- Born: February 25, 1941 Illinois, US
- Died: July 2, 2021 (aged 80) Boca Grande, Florida, US
- Education: University of Pennsylvania (dropped out);
- Occupation: Fundraiser
- Known for: Fouding Charles Martel Society; Founding National Policy Institute;
- Parents: William Regnery (father); Elisabeth Brittain (mother);
- Relatives: William Henry Regnery (paternal grandfather); Henry Francis Regnery (uncle); Alfred S. Regnery (cousin);

= William Regnery II =

American white nationalist and political activist (1941–2021)

William Henry Regnery II (February 25, 1941 - July 2, 2021) was an American white nationalist political activist and donor, and an heir to a multi-million dollar fortune. He was the founder of the National Policy Institute, a white nationalist/supremacist think tank that has been credited with expanding the alt-right.

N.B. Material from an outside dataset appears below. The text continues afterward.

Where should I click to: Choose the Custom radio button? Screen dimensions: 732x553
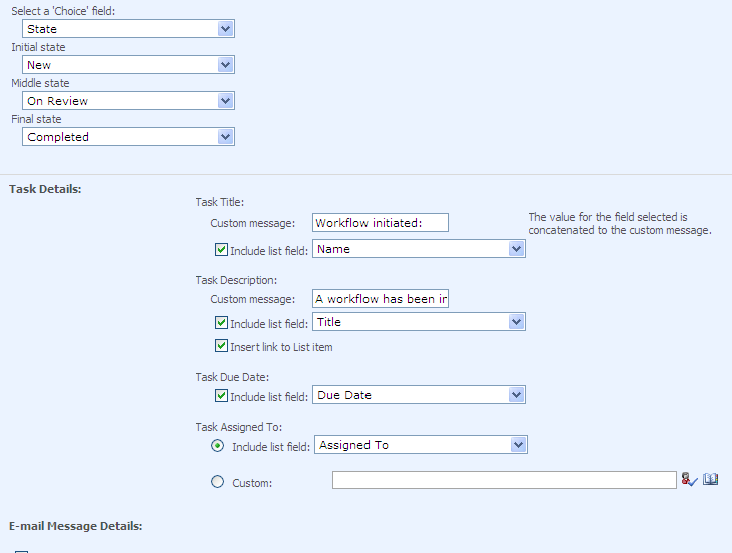click(218, 482)
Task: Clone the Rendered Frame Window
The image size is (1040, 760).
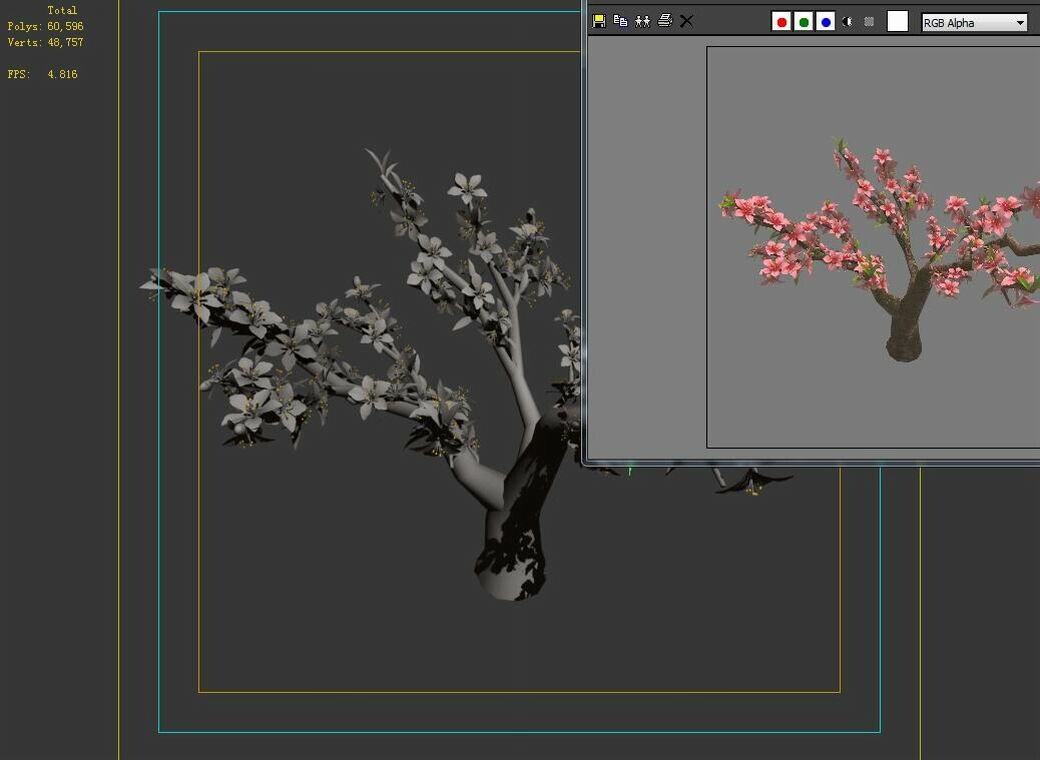Action: (643, 21)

==Early life and education==
William H. Regnery II was born on February 25, 1941, near Chicago and was raised in Hinsdale, Illinois. His father, William F. Regnery, worked for Joanna-Western Mills, the family textile concern. His mother, Elisabeth (Brittain) Regnery, was a homemaker. His paternal grandfather, William H. Regnery, was a "textile magnate, banker, and philanthropist in Chicago." His uncle, Henry, in 1947 founded Regnery Publishing, which the Regnery family sold in 1993.

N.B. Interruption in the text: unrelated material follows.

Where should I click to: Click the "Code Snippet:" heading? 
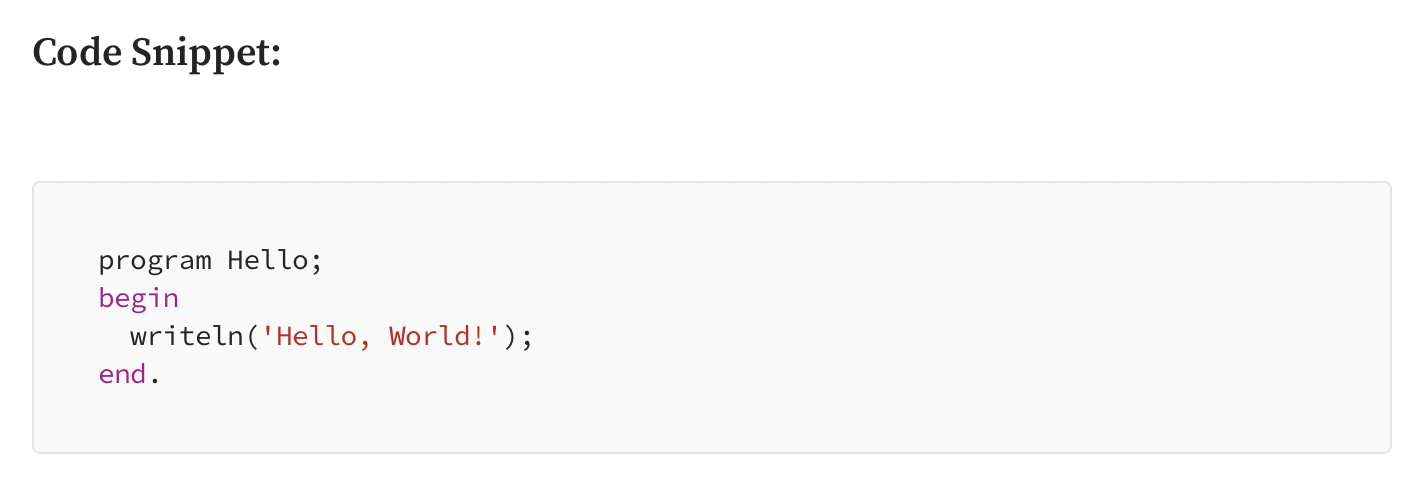point(157,53)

Regnery enrolled at the University of Pennsylvania, where he studied political science. He dropped out before graduation. He was in charge of the family business "for only 15 months" around 1980, but he was later sued by his family, who subsequently sold the business.

==Career==
While in college, Regnery was an active member of the Intercollegiate Studies Institute. He remained on their board until 2006, when after refusing calls to resign following a speech he gave at a conference for the white supremacist magazine American Renaissance, he was voted off the organization's board. He also worked on Barry Goldwater's 1964 presidential campaign.

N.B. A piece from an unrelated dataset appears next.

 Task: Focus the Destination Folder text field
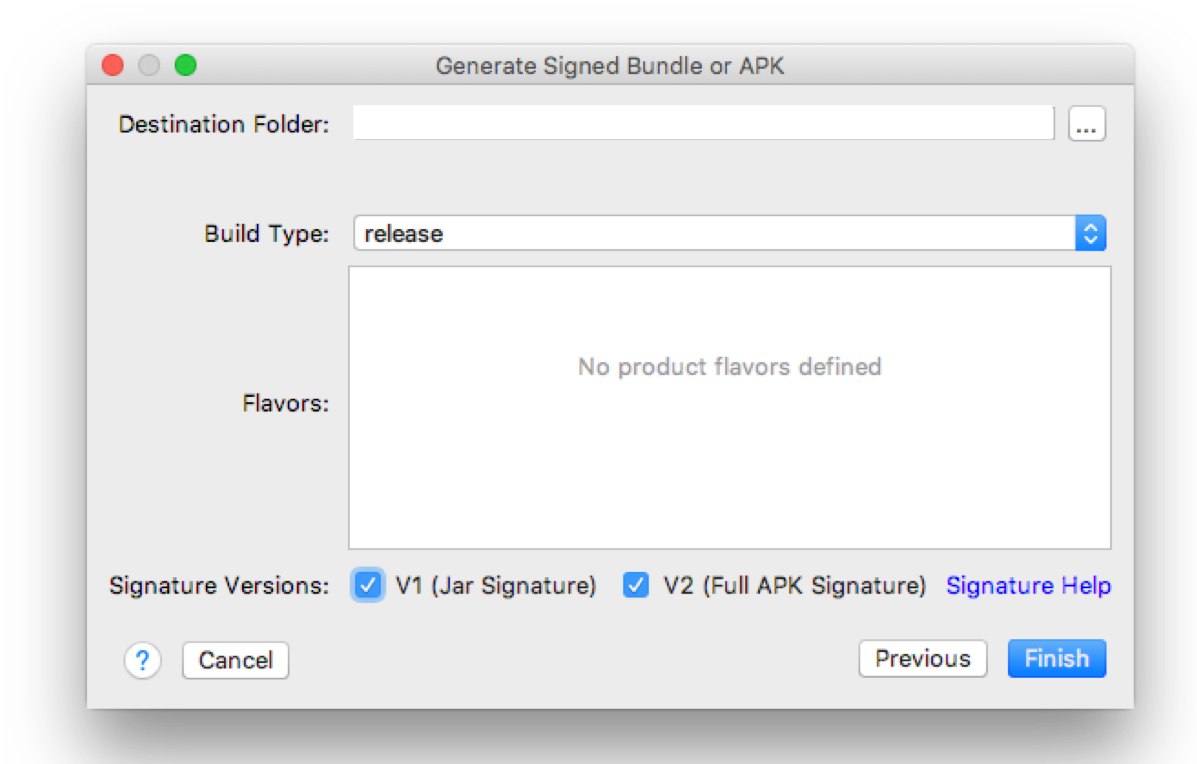pyautogui.click(x=703, y=123)
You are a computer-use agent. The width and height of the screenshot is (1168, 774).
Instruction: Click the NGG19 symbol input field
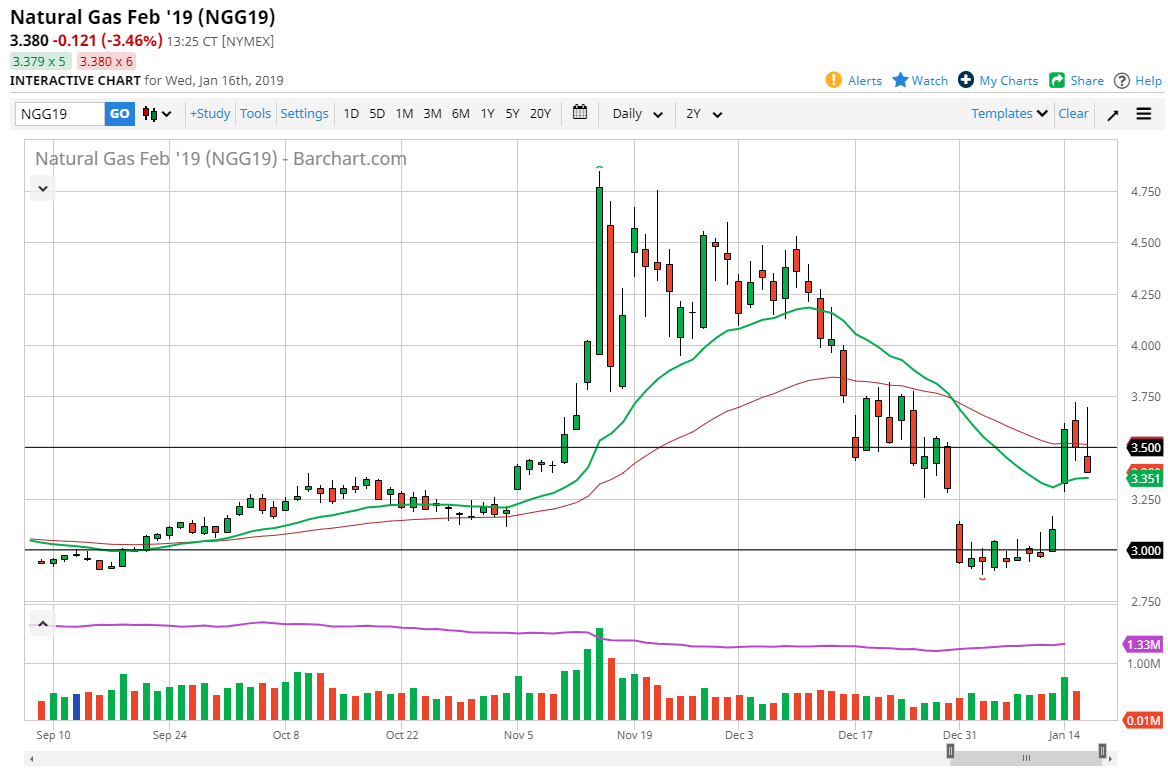pyautogui.click(x=60, y=114)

Regnery founded the Charles Martel Society, a non-profit organization based in Georgia, in 2001. The organization publishes a racist and antisemitic journal, The Occidental Quarterly. According to the Associated Press, the society "raised $568,526 between 2007 and 2014" in tax deductible contributions.

Regnery founded the National Policy Institute, a white supremacist and identitarian think tank now based in Alexandria, Virginia, in 2005. In 2011, he hired Richard B. Spencer to run it. By 2020, the IRS had revoked the Institute's tax-exempt status.

Regnery was described by the Southern Poverty Law Center as "a prime mover and shaker in white nationalism" and "famously reclusive". They add that he worked to organize and fund a racist and antisemitic network of publishers, websites and groups.

==Personal life==
Regnery resided in Boca Grande, Florida. He died of cancer there on July 2, 2021, at the age of 80.

According to George Hawley, an assistant professor of Political Science at the University of Alabama, Regnery "seems to be the black sheep of the family, and he generally avoids the public spotlight."